"""Inheritance

@see: https://docs.python.org/3/tutorial/classes.html#inheritance

Inheritance is one of the principles of object-oriented programming. Since classes may share a lot
of the same code, inheritance allows a derived class to reuse the same code and modify accordingly
"""


# pylint: disable=too-few-public-methods
class Person:
    """Example of the base class"""
    def __init__(self, name):
        self.name = name

    def get_name(self):
        """Get person name"""
        return self.name


# The syntax for a derived class definition looks like this.
# pylint: disable=too-few-public-methods
class Employee(Person):
    """Example of the derived class

    The Base Class (in our case Person) must be defined in a scope containing the derived class
    definition. In place of a base class name, other arbitrary expressions are also allowed.

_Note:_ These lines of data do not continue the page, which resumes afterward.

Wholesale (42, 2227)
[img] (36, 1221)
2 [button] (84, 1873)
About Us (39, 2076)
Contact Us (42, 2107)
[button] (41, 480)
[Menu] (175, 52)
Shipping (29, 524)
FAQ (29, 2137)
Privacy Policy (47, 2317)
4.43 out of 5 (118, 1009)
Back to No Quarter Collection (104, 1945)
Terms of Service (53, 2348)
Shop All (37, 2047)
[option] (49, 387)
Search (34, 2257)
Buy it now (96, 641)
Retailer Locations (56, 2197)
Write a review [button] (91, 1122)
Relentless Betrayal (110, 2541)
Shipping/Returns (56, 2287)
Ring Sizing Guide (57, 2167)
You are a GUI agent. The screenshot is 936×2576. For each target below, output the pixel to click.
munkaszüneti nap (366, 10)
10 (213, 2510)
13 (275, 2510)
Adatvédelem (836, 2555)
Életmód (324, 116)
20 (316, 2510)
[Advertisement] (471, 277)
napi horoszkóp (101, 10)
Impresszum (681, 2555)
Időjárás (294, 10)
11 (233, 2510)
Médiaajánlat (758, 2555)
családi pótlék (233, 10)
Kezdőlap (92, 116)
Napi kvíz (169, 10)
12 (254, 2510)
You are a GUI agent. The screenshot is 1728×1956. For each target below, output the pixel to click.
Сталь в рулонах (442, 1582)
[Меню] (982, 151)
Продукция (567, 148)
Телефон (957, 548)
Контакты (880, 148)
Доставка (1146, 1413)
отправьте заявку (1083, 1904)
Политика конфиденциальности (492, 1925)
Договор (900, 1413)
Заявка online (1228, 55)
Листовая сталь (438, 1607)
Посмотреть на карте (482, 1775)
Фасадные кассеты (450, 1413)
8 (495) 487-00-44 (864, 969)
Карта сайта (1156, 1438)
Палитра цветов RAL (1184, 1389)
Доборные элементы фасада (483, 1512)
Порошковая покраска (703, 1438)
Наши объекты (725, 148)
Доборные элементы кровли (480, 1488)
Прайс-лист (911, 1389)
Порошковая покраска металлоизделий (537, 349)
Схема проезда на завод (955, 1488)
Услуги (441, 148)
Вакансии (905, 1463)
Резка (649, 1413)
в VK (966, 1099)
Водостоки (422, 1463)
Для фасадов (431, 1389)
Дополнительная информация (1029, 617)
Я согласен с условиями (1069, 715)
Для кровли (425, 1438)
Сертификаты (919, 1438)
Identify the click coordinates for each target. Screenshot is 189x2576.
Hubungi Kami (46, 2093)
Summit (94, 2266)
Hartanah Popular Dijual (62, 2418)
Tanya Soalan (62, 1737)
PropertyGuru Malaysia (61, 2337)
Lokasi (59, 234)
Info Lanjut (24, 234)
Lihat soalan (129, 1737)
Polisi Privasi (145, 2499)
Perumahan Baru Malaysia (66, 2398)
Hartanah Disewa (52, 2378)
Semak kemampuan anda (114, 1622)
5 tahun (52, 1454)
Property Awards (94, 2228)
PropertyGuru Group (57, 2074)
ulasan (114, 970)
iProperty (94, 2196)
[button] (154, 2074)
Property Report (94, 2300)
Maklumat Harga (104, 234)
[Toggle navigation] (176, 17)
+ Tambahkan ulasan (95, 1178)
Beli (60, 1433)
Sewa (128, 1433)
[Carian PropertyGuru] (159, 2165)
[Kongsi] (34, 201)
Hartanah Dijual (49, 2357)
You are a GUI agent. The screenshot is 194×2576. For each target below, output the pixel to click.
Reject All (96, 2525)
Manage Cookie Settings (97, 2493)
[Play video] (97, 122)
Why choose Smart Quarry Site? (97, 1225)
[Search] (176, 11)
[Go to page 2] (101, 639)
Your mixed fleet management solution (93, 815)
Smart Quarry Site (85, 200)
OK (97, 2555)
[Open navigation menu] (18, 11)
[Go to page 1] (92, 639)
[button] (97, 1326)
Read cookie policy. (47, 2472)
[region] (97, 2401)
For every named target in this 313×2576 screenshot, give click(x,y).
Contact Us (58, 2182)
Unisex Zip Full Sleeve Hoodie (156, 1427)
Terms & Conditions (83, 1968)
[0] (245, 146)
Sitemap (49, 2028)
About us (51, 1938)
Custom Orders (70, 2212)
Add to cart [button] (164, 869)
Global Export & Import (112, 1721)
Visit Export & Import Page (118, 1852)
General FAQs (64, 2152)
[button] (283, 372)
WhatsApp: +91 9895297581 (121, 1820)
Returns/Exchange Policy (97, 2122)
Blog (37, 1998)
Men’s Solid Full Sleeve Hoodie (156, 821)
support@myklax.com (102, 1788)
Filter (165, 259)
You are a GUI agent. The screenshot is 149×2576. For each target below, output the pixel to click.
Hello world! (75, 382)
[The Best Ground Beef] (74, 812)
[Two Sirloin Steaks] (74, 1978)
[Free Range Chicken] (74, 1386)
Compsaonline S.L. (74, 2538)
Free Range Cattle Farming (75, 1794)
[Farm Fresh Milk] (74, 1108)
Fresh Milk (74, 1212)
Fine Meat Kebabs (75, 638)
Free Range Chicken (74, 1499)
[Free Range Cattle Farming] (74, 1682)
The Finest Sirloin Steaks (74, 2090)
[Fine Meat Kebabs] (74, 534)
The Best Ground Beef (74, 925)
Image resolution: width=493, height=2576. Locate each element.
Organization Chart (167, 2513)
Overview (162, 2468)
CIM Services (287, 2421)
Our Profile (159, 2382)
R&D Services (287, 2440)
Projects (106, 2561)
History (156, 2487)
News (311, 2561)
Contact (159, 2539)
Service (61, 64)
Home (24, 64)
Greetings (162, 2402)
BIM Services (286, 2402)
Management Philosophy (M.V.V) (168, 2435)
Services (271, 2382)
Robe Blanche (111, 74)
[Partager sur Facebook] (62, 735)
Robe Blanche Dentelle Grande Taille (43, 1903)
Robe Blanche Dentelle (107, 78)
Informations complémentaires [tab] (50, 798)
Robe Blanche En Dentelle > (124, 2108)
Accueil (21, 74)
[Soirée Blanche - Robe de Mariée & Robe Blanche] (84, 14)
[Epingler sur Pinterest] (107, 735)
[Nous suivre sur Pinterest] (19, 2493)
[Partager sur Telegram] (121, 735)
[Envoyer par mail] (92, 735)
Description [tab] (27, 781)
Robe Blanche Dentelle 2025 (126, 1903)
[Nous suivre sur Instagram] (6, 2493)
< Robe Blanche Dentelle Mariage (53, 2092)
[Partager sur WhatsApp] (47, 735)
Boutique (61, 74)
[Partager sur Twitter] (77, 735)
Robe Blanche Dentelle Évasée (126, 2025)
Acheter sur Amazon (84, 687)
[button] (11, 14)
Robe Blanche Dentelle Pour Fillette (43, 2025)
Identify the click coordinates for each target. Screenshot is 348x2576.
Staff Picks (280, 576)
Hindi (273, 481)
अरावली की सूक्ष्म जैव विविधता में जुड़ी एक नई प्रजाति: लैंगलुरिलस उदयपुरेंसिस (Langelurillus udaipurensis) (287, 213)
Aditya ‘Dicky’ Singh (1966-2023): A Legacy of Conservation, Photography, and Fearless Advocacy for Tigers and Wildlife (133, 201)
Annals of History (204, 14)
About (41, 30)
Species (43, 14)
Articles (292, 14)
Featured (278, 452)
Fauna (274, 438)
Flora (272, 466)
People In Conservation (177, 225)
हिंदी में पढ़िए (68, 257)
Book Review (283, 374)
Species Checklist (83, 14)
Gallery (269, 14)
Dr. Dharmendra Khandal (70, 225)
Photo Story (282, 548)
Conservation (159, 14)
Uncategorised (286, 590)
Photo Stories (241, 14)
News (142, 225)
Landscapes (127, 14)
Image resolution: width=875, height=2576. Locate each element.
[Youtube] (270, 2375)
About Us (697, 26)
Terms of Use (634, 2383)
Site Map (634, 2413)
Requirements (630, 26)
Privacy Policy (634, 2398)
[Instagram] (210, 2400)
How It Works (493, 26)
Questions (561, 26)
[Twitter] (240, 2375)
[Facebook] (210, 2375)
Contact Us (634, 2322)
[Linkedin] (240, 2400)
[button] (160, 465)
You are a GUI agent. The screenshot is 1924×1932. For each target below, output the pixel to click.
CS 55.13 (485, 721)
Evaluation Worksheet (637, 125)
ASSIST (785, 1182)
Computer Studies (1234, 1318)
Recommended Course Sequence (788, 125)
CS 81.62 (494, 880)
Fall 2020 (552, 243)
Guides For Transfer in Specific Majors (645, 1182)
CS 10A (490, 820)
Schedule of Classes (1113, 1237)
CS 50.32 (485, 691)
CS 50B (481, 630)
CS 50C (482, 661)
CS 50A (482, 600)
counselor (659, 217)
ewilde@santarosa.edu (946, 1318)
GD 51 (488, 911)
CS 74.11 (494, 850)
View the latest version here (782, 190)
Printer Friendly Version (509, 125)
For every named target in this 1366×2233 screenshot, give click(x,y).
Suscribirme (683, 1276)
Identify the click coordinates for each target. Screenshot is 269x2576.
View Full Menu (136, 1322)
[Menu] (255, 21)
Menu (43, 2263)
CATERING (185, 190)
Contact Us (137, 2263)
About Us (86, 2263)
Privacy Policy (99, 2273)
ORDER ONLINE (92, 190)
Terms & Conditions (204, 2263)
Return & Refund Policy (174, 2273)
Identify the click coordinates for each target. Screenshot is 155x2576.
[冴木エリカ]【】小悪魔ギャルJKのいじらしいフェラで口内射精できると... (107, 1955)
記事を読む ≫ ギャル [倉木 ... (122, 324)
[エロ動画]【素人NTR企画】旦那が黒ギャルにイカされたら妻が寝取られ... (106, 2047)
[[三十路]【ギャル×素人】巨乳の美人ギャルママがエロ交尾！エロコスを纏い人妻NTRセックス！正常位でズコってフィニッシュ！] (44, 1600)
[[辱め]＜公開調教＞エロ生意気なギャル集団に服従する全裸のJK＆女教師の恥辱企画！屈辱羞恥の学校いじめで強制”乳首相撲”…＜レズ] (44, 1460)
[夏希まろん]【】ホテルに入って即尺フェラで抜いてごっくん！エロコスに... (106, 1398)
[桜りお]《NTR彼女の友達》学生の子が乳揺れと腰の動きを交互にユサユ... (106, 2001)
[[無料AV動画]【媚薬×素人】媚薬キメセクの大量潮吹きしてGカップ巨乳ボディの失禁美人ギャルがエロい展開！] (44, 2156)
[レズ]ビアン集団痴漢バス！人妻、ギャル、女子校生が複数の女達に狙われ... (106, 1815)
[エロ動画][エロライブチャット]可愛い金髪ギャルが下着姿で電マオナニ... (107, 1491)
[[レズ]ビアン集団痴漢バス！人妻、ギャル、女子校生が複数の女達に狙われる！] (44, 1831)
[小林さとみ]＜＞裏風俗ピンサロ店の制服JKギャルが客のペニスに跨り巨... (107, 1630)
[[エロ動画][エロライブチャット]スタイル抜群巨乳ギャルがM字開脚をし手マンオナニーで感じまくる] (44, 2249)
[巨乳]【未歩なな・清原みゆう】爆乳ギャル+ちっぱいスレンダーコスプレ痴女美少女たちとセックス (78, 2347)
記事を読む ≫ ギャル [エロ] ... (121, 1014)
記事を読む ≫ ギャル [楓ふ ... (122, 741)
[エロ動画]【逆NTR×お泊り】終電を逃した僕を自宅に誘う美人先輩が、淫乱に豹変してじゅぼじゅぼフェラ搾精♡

    Derived classes may override methods of their base classes. Because methods have no special
    privileges when calling other methods of the same object, a method of a base class that calls
    another method defined in the same base class may end up calling a method of a derived class
    that overrides it.

    An overriding method in a derived class may in fact want to extend rather than simply replace
    the base class method of the same name. There is a simple way to call the base class method
    directly: just call BaseClassName.methodname(self, arguments). This is occasionally useful to
    clients as well. (Note that this only works if the base class is accessible as BaseClassName
    in the global scope.)
    """
    def __init__(self, name, staff_id):
        Person.__init__(self, name)
        # You may also use super() here in order to avoid explicit using of parent class name:
        # >>> super().__init__(name)
        self.staff_id = staff_id

    def get_full_id(self):
        """Get full employee id"""
        return self.get_name() + ', ' + self.staff_id


def test_inheritance():
    """Inheritance."""

    # There’s nothing special about instantiation of derived classes: DerivedClassName() creates a
    # new instance of the class. Method references are resolved as follows: the corresponding class
    # attribute is searched, descending down the chain of base classes if necessary, and the method
    # reference is valid if this yields a function object.
    person = Person('Bill')
    employee = Employee('John', 'A23')

    assert person.get_name() == 'Bill'
    assert employee.get_name() == 'John'
    assert employee.get_full_id() == 'John, A23'

    # Python has two built-in functions that work with inheritance:
    #
    # - Use isinstance() to check an instance’s type: isinstance(obj, int) will be True only if
    # obj.__class__ is int or some class derived from int.
    #
    # - Use issubclass() to check class inheritance: issubclass(bool, int) is True since bool is
    # a subclass of int. However, issubclass(float, int) is False since float is not a subclass
    # of int.

    assert isinstance(employee, Employee)
    assert not isinstance(person, Employee)

    assert isinstance(person, Person)
    assert isinstance(employee, Person)

    assert issubclass(Employee, Person)
    assert not issubclass(Person, Employee)